* Opis zadania:
Przepisz z materiału fragment od wiersza z "Task: Click the timezone info icon" do wiersza z "pos(542,89)" włącznie, zamieniając każde "icon" na "symbol". Reszta ma zostać bez zmian.

[Zapisane pozycje ze zbioru]
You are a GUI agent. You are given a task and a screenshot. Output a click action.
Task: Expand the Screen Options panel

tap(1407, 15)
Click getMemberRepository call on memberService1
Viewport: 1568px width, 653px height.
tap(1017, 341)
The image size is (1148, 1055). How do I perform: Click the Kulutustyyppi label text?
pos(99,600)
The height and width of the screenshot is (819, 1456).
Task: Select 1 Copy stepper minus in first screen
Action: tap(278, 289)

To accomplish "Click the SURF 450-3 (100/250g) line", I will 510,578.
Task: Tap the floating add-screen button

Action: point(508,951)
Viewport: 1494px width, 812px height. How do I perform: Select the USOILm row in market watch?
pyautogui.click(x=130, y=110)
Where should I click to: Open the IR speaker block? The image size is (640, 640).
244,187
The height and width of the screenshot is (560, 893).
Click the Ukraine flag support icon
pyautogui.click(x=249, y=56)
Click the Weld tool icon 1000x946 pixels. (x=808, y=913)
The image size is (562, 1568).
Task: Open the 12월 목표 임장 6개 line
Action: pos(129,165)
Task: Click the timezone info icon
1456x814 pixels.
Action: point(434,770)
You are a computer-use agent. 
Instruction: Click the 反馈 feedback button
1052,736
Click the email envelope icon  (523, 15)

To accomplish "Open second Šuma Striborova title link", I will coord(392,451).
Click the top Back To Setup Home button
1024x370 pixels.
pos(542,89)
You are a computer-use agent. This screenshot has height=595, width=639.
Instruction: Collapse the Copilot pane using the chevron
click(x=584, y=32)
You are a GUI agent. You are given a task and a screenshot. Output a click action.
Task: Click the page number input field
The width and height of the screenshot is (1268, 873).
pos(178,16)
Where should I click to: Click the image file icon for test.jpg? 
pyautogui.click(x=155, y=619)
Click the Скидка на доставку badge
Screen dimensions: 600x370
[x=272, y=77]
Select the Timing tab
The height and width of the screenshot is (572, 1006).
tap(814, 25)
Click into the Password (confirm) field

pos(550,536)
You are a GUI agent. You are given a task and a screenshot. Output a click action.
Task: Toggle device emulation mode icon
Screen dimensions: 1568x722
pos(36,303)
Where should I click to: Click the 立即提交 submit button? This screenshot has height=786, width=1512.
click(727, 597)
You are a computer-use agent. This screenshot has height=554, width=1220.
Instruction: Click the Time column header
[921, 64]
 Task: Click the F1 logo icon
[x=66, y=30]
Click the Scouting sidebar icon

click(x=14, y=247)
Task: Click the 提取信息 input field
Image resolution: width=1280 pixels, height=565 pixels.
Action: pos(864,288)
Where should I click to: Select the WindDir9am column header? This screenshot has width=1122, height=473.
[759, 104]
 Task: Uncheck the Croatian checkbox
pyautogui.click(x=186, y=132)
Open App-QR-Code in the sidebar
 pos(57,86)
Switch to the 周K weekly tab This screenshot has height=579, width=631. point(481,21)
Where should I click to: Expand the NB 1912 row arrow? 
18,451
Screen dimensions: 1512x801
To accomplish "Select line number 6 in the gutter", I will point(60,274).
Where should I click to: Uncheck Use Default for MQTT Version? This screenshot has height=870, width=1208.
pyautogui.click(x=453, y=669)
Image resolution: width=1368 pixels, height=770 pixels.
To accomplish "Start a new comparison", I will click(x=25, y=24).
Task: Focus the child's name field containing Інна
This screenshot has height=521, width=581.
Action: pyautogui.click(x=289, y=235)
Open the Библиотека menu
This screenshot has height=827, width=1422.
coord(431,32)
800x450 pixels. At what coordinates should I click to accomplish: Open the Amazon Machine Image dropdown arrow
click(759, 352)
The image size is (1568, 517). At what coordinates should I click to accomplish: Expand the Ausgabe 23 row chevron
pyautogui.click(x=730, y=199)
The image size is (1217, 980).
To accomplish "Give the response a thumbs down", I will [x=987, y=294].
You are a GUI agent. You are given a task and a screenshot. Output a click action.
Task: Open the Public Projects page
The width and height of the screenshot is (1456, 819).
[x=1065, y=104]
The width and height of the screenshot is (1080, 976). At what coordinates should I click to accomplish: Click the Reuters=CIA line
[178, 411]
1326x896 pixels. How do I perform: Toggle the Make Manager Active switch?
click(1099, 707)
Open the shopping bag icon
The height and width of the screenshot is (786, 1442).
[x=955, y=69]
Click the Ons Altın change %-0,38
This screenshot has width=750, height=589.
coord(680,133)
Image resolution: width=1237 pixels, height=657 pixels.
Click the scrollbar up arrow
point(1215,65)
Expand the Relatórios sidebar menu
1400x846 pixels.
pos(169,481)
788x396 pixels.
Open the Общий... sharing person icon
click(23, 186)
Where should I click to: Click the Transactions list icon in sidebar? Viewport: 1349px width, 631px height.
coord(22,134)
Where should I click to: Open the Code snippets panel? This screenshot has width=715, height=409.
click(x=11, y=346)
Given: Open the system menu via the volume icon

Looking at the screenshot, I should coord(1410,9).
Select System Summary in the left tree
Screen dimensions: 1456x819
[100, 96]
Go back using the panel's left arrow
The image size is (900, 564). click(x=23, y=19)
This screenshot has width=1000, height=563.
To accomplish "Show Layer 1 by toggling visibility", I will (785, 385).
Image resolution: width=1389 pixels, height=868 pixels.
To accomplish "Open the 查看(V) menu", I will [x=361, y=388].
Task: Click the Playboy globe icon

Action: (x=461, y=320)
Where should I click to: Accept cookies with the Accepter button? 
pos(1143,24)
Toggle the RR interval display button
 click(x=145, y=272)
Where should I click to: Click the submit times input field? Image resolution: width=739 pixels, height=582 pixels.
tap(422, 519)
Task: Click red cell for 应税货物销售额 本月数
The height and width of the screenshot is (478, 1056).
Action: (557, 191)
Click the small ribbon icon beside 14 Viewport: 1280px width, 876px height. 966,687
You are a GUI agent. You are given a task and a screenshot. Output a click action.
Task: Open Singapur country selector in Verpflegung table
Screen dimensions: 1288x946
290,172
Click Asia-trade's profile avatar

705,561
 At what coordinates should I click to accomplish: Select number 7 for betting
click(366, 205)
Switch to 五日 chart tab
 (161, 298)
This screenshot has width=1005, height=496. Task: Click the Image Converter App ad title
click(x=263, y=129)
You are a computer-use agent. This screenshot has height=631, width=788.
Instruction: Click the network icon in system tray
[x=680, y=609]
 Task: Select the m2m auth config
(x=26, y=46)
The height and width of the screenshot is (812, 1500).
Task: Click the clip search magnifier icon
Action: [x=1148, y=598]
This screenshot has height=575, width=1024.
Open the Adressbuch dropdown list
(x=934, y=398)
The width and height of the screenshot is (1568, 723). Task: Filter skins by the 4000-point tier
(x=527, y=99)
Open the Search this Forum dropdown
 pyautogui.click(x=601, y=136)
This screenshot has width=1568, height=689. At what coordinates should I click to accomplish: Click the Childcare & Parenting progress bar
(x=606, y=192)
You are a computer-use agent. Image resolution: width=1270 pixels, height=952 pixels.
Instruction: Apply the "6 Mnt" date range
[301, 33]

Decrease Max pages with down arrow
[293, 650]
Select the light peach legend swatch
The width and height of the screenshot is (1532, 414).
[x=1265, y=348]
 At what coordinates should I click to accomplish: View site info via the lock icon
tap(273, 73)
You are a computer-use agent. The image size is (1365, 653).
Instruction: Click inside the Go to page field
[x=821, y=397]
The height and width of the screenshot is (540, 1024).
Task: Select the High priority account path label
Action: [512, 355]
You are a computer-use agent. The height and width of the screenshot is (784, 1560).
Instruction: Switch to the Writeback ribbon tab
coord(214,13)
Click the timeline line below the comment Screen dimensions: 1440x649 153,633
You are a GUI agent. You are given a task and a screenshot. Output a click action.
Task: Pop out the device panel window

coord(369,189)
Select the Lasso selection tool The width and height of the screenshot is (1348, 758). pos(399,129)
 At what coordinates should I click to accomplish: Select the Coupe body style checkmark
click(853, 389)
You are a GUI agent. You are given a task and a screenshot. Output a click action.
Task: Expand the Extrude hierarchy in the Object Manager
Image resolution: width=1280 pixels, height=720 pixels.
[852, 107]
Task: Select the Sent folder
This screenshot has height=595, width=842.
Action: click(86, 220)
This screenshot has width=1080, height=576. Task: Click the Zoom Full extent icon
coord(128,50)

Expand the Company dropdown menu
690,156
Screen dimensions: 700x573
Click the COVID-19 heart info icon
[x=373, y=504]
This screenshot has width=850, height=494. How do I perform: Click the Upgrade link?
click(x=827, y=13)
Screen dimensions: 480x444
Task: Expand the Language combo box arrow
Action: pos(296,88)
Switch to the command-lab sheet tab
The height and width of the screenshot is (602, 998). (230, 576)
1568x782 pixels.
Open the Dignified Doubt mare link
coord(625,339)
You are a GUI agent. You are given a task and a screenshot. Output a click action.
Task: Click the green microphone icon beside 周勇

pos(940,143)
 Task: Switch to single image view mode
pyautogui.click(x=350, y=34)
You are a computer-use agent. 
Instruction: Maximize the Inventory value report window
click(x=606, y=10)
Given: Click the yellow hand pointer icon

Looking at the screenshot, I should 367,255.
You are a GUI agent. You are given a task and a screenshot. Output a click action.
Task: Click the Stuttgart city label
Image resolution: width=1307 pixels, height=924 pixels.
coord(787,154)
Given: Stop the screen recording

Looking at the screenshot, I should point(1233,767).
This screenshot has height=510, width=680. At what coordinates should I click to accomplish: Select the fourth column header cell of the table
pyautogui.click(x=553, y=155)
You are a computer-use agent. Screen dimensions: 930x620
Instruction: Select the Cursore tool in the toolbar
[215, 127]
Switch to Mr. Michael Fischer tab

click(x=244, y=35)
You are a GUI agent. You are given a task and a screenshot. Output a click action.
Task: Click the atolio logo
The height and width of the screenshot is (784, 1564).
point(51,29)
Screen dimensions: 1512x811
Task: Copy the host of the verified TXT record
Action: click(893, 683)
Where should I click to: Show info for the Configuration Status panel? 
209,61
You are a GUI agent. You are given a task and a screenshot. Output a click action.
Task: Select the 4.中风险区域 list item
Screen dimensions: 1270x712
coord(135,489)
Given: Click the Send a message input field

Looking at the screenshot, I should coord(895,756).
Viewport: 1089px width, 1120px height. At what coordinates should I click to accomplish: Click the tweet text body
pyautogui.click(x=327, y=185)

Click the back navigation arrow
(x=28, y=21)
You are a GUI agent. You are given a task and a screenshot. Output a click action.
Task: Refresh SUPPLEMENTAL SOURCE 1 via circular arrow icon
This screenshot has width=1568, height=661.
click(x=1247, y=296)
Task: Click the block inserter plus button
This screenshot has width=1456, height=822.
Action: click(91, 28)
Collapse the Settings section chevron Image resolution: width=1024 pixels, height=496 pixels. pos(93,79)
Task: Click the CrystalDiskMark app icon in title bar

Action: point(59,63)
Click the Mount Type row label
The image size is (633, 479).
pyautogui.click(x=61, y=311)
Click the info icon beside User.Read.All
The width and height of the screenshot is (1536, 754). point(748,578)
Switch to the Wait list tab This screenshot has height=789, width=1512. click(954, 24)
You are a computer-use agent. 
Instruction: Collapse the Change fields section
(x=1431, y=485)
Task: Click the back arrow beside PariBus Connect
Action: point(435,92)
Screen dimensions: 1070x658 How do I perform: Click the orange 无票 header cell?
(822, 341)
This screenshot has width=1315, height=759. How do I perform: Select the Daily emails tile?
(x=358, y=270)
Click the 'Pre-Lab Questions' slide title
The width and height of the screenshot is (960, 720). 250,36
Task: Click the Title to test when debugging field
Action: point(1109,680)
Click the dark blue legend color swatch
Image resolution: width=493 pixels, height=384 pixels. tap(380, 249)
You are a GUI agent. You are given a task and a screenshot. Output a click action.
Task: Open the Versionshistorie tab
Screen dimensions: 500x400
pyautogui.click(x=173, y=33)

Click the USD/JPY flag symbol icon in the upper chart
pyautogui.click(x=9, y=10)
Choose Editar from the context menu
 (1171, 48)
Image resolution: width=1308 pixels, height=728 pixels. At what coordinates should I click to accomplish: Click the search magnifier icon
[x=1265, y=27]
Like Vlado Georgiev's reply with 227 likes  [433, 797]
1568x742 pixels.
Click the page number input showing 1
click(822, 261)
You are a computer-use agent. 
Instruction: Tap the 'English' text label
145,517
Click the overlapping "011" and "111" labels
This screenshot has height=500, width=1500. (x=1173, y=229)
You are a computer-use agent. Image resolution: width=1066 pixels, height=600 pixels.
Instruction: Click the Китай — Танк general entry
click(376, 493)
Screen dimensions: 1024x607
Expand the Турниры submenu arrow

* Pełna odpowiedź:
Task: Click the timezone info symbol
1456x814 pixels.
Action: point(434,770)
You are a computer-use agent. 
Instruction: Click the 反馈 feedback button
1052,736
Click the email envelope symbol  (523, 15)

To accomplish "Open second Šuma Striborova title link", I will coord(392,451).
Click the top Back To Setup Home button
1024x370 pixels.
pos(542,89)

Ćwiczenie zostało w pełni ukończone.